Received 22 September 2016; Accepted 17 November 2016

Academic Editor: Helen C. Steel

Copyright © 2016 Themis Thoudam et al. This is an open access article distributed under the Creative Commons Attribution License, which permits unrestricted use, distribution, and reproduction in any medium, provided the original work is properly cited.

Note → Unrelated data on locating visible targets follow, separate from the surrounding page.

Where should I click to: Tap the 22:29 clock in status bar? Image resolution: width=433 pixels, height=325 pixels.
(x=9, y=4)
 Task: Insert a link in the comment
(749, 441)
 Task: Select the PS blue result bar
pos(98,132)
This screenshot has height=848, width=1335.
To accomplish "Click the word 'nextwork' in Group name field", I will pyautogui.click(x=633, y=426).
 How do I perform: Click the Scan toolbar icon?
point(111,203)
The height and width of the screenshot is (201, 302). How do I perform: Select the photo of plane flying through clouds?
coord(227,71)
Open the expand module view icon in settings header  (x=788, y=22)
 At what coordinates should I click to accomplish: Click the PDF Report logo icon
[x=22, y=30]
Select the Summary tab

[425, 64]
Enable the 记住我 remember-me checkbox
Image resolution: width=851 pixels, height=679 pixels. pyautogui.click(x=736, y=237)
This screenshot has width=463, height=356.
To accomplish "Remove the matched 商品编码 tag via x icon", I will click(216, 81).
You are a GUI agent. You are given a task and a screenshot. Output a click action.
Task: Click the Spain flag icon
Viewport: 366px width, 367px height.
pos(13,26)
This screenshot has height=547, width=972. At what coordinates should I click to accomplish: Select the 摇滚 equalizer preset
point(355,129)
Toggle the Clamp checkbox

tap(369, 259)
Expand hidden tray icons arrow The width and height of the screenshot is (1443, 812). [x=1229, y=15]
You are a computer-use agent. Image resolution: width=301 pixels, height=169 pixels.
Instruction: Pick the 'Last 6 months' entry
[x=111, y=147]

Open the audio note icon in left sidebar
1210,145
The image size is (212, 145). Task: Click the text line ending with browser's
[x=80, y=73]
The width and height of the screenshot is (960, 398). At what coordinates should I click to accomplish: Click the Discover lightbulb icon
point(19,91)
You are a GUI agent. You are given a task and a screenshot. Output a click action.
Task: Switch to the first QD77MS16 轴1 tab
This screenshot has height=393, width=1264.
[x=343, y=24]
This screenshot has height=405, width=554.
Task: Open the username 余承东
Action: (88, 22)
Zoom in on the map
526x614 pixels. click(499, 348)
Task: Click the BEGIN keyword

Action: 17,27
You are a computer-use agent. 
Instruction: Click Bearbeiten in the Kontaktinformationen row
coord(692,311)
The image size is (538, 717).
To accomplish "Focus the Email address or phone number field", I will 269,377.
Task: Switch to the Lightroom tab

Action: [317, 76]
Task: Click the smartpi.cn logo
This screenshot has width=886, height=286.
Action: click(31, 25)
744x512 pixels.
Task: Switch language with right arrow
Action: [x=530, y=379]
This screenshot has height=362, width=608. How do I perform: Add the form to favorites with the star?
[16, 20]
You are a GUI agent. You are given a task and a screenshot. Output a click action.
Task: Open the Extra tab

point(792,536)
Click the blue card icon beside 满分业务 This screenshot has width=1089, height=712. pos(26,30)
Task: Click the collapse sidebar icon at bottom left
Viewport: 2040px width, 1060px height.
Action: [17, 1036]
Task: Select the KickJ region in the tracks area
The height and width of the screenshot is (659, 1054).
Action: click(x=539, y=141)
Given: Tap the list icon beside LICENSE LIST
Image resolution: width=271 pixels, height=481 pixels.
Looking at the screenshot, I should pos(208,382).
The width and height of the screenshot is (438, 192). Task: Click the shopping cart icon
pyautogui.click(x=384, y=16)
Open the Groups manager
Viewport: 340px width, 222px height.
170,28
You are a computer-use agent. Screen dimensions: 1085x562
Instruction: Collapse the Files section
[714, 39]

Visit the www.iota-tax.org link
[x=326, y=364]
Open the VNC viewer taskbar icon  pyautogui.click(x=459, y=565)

Inflammation is considered to be one of the most critical factors involved in the development of complex metabolic diseases such as type 2 diabetes, cancer, and cardiovascular disease. A few decades ago, the discovery of mitochondria-associated endoplasmic reticulum (ER) membrane (MAM) was followed by the identification of its roles in regulating cellular homeostatic processes, ranging from cellular bioenergetics to apoptosis. MAM provides an excellent platform for numerous signaling pathways; among them, inflammatory signaling pathways associated with MAM play a critical role in cellular defense during pathogenic infections and metabolic disorders. However, induction of MAM causes deleterious effects by amplifying mitochondrial reactive oxygen species generation through increased calcium transfer from the ER to mitochondria, thereby causing mitochondrial damage and release of mitochondrial components into the cytosol as damage-associated molecular patterns (DAMPs). These mitochondrial DAMPs rapidly activate MAM-resident inflammasome components and other inflammatory factors, which promote inflammasome complex formation and release of proinflammatory cytokines in pathological conditions. Long-term stimulation of the inflammasome instigates chronic inflammation, leading to the pathogenesis of metabolic diseases. In this review, we summarize the current understanding of MAM and its association with inflammation-mediated metabolic diseases.